Para Definir o Pólo Ideológico:

O Betinho era de Esquerda.

Por isso, foi Perseguido pela
Ditadura Militar e teve de se
exilar na Década de 1970, para
não ser Preso e Torturado.
.
.
Do Brasil Solidário ao Brasil Solitário

(Artigo Escrito quando da Passagem
de Um Ano da Morte de Herbert de Souza,
o Betinho, Criador da Campanha Nacional
Contra a Fome.)*

São Paulo, Domingo, 9 de Agosto de 1998

Por EMIR SADER*

A vida de Herbert de Souza, o Betinho, transcorreu durante os anos
mais importantes da vida brasileira, dos quais ele foi protagonista,
analista, crítico e de alguma forma vítima.

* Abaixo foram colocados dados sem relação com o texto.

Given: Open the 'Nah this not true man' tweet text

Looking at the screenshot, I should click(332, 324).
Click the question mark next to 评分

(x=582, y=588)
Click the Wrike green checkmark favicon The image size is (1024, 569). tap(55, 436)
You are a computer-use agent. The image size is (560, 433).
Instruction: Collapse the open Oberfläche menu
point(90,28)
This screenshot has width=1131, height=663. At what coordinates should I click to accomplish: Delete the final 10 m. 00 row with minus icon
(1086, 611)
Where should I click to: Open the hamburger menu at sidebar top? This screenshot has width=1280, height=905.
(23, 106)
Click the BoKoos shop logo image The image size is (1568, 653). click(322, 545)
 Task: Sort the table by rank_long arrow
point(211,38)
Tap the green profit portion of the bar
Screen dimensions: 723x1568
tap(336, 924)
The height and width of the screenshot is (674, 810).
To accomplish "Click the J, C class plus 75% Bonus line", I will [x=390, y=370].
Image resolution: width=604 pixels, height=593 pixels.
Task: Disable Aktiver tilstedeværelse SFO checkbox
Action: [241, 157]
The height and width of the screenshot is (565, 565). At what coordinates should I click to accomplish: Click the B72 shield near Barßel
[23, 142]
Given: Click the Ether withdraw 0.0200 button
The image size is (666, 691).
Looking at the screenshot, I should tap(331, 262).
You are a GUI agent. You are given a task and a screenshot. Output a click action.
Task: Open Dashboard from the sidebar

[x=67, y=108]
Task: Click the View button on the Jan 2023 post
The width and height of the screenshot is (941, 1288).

Falar dessa trajetória é tomar parte no acerto de contas de uma geração
com o seu passado.

Betinho participou da geração que aderiu à militância política ainda nos
anos 50, militou ativamente ao longo da década seguinte no país, saiu
para o exílio – onde viveu nos anos 70 – e retornou ao Brasil com a anistia
(em 1979), para participar do processo de transição do ditadura militar
para a democracia, vivendo dentro desta suas contradições, incertezas,
esperanças e limitações.

Pode-se distinguir três perfis políticos diferenciados do Betinho
ao longo dessa trajetória:
o de militante e dirigente da Ação Popular;
o de participante – ainda que brevemente – na experiência
de governo de João Goulart, já próximo do golpe militar de 1964; e
o de dirigente de organizações não-governamentais, que marcou
mais profundamente sua projeção política na sociedade brasileira.

A geração do Betinho foi a primeira sobre a qual o Partido Comunista
perdeu o monopólio da luta anticapitalista no Brasil.

Até ali o PCB ocupava o centro da luta anticapitalista,
tendo à sua direita o PTB (Partido Trabalhista Brasileiro )
– partido popular do getulismo – e à sua esquerda distintas
formas de crítica ao stalinismo -desde grupos trotskistas
organizados até a intelectualidade marxista libertária.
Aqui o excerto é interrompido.